Chihuahua. – El incremento en los precios de los combustibles comienza a perfilarse como un factor de presión para el funcionamiento del municipio de Chihuahua, particularmente en áreas operativas como recolección de basura, mantenimiento urbano y obra pública, que dependen directamente del consumo diario de diésel y gasolina.
Aunque el alcalde Marco Bonilla reconoció que el aumento tendrá impacto en estas áreas, también admitió que no existe aún una cuantificación oficial del efecto financiero. Esta falta de estimación ocurre pese a que el gasto en combustibles dentro de los municipios es un componente predecible del presupuesto operativo.
De acuerdo con datos del Instituto Nacional de Estadística y Geografía, los gobiernos municipales destinan en promedio entre el 8% y el 15% de su gasto operativo a combustibles y mantenimiento vehicular, especialmente en ciudades con alta dispersión urbana como Chihuahua. Esto implica que cualquier variación en precios tiene un impacto inmediato y medible.

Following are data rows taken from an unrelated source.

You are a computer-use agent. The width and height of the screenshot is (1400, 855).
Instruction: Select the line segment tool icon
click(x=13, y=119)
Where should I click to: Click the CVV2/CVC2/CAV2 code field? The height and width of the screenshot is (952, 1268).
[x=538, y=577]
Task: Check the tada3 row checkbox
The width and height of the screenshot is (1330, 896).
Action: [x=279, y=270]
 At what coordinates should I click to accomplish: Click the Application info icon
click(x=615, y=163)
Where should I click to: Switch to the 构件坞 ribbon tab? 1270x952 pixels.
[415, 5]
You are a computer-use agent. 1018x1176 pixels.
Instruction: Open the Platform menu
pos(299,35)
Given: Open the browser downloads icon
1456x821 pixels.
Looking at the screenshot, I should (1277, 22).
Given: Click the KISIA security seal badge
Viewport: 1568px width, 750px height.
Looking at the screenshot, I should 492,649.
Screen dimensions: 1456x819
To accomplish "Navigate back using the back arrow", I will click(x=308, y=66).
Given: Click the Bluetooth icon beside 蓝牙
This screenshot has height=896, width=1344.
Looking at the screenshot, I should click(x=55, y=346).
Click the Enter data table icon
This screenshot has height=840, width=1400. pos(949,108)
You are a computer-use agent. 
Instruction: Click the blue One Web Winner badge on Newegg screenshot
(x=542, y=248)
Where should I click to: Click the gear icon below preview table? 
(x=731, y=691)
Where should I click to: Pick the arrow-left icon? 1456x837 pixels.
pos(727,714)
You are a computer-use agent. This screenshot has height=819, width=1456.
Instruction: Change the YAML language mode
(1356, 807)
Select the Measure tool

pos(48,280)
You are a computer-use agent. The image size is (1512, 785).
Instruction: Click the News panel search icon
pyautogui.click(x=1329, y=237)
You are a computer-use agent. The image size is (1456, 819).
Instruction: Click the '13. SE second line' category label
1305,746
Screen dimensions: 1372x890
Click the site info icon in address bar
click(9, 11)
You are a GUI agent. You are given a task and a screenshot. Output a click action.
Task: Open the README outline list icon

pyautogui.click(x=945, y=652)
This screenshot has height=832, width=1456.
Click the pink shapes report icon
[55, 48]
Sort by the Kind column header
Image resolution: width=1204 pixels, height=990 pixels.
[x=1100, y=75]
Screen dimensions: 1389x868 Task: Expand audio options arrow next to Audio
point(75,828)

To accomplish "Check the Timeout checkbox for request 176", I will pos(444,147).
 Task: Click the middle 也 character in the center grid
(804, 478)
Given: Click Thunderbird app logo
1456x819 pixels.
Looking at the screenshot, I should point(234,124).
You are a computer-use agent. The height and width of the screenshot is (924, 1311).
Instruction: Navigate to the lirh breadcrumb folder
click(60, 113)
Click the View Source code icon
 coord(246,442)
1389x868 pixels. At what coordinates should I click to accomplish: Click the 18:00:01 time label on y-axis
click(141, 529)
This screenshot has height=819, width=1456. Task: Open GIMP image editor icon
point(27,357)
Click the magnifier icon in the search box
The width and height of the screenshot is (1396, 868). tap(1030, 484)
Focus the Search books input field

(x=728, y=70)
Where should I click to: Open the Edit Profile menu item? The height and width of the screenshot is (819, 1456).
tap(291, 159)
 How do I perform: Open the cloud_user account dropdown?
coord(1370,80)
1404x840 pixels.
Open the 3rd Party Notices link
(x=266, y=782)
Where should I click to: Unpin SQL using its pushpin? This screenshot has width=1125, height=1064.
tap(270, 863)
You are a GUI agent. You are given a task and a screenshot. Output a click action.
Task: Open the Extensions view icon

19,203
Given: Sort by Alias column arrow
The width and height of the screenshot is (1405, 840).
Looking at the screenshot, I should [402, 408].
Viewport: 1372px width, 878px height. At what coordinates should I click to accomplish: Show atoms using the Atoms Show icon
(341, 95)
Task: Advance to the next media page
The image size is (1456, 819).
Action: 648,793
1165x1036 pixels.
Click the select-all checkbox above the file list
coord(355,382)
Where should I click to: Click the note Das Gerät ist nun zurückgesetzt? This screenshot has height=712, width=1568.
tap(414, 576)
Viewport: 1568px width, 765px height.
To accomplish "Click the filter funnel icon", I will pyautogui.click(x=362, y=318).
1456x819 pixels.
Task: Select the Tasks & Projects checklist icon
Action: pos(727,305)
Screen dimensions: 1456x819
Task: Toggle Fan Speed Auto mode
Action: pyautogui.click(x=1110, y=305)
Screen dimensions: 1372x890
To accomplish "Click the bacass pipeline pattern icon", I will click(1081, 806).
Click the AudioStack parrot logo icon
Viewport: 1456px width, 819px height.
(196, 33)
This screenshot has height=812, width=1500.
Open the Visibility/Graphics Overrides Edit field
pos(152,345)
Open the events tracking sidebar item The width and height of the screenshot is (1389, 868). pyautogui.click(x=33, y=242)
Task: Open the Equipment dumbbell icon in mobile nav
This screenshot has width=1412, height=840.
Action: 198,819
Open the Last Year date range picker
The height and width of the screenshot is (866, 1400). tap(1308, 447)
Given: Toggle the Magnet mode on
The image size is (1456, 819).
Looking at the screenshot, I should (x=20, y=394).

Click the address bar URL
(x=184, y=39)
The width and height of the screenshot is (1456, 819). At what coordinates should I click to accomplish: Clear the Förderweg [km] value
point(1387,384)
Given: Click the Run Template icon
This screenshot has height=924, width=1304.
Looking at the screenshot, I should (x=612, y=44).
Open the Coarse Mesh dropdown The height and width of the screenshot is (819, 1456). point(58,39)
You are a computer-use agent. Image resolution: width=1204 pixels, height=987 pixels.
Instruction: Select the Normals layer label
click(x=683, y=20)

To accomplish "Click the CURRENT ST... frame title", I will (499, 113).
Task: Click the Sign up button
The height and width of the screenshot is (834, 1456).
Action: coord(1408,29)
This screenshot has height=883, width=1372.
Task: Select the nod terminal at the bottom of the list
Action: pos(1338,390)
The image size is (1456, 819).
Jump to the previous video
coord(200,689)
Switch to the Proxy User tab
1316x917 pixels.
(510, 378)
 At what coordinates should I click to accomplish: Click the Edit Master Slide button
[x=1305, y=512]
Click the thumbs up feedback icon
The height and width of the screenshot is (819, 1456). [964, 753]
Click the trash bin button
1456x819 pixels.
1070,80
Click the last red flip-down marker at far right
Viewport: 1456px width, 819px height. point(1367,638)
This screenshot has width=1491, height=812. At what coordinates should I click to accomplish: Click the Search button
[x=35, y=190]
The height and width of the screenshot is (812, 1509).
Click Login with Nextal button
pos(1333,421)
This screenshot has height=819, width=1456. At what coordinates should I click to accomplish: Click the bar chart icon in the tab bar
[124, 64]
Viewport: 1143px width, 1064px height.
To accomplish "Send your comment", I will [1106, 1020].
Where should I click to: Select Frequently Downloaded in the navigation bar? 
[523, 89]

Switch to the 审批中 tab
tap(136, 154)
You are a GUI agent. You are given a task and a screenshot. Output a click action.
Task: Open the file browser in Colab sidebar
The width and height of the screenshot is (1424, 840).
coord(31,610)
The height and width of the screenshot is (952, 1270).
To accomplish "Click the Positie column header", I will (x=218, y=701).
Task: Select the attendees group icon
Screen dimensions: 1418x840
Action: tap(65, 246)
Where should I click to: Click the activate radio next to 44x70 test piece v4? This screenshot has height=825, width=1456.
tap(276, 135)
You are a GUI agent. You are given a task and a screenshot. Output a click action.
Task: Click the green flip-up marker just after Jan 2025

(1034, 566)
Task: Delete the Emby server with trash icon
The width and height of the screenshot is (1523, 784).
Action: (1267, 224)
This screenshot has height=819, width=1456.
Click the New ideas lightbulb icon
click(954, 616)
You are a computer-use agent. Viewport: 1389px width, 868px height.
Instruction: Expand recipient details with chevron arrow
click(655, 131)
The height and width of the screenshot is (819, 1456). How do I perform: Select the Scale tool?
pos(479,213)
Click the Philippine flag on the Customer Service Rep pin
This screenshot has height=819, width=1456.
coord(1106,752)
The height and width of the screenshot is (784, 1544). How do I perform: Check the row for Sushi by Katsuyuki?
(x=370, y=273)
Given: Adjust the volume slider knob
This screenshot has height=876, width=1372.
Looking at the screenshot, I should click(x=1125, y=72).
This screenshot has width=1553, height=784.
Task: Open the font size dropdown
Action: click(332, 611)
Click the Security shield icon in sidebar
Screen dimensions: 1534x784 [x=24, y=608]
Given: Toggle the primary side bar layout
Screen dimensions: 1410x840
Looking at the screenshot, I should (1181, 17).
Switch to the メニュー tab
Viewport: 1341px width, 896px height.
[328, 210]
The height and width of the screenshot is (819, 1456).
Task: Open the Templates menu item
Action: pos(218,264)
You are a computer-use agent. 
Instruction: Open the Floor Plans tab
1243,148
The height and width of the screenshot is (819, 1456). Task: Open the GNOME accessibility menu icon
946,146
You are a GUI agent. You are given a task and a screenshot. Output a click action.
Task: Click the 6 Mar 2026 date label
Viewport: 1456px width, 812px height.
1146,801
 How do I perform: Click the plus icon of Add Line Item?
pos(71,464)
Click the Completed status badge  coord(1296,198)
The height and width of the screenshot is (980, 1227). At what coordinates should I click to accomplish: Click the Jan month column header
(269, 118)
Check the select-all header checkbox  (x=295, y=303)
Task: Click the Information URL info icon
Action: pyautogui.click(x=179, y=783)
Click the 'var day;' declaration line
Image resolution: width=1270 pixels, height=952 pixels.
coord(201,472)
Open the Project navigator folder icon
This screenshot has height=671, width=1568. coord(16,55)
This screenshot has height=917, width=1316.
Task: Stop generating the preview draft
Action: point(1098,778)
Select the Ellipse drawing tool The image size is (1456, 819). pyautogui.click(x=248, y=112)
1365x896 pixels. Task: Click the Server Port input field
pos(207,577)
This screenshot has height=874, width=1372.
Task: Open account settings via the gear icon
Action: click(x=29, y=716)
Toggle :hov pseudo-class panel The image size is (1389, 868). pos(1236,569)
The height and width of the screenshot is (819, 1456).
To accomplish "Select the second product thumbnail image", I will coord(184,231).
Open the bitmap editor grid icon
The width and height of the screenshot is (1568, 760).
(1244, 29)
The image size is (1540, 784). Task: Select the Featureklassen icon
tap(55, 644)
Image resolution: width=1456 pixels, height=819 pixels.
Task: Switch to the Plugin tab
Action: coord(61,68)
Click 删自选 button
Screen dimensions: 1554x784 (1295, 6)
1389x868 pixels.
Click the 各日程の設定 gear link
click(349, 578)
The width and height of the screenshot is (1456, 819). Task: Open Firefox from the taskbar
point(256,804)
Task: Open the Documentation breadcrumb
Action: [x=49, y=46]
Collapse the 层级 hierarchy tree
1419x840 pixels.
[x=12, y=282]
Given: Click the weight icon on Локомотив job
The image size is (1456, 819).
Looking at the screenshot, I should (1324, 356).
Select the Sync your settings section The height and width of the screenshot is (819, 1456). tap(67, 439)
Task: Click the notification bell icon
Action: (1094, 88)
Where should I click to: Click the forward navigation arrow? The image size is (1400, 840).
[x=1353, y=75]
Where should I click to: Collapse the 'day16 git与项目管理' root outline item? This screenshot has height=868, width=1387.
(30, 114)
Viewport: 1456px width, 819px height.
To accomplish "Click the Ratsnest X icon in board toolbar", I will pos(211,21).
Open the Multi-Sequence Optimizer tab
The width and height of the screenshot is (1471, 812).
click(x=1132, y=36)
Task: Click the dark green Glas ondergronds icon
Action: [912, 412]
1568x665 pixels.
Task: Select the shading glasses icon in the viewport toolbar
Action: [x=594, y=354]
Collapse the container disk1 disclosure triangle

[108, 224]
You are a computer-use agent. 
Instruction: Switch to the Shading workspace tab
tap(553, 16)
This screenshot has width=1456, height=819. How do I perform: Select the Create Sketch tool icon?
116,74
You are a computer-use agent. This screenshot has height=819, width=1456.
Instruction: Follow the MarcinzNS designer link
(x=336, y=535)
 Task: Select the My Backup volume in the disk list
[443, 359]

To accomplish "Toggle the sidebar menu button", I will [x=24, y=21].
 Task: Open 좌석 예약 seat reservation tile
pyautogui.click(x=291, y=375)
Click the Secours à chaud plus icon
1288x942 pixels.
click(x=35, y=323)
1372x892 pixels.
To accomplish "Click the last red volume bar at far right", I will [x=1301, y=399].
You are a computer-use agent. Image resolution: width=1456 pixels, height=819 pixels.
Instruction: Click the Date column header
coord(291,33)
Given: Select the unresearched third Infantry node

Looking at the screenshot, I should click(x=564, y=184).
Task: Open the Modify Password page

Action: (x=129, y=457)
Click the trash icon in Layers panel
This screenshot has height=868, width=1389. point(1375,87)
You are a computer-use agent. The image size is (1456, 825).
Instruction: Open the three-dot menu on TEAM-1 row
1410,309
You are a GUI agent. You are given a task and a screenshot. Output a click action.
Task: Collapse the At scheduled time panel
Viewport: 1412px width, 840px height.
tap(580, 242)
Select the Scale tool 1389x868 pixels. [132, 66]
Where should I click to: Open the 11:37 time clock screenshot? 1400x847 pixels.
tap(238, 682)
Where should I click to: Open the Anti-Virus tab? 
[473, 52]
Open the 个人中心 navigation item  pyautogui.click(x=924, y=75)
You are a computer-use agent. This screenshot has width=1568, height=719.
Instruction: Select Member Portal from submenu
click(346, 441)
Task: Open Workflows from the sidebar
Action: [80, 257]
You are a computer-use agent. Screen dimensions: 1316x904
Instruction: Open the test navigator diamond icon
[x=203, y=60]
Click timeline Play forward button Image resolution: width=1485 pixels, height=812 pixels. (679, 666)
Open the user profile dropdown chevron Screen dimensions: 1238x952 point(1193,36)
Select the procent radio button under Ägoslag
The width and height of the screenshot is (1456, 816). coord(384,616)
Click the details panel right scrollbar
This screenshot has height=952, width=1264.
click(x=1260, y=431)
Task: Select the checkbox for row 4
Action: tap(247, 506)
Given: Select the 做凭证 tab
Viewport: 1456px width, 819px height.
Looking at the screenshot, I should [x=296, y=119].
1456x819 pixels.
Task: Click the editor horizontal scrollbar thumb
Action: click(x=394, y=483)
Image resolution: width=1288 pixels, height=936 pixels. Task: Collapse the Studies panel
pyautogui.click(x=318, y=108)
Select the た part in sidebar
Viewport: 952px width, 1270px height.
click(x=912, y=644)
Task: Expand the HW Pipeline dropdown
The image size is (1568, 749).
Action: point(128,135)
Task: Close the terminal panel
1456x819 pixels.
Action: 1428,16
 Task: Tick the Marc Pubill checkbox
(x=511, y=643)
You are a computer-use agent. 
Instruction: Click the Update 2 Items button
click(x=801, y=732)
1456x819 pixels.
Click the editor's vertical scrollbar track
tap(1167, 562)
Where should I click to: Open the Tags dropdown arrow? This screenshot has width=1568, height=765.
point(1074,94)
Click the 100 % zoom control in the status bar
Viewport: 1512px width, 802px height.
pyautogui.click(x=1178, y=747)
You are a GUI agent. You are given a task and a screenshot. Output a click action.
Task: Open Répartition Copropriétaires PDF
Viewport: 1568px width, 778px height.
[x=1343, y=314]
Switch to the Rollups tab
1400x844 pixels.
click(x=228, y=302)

Además, informes de la Secretaría de Hacienda y Crédito Público indican que el precio de los combustibles en el país no depende exclusivamente de factores internacionales, sino también de decisiones fiscales internas como el ajuste al IEPS, lo que sugiere que el impacto puede ser parcialmente amortiguado o anticipado.
En este contexto, la ausencia de proyecciones por parte del municipio deja abierta la interrogante sobre el nivel de preparación financiera ante un escenario que, más que inesperado, forma parte de la volatilidad constante del mercado energético.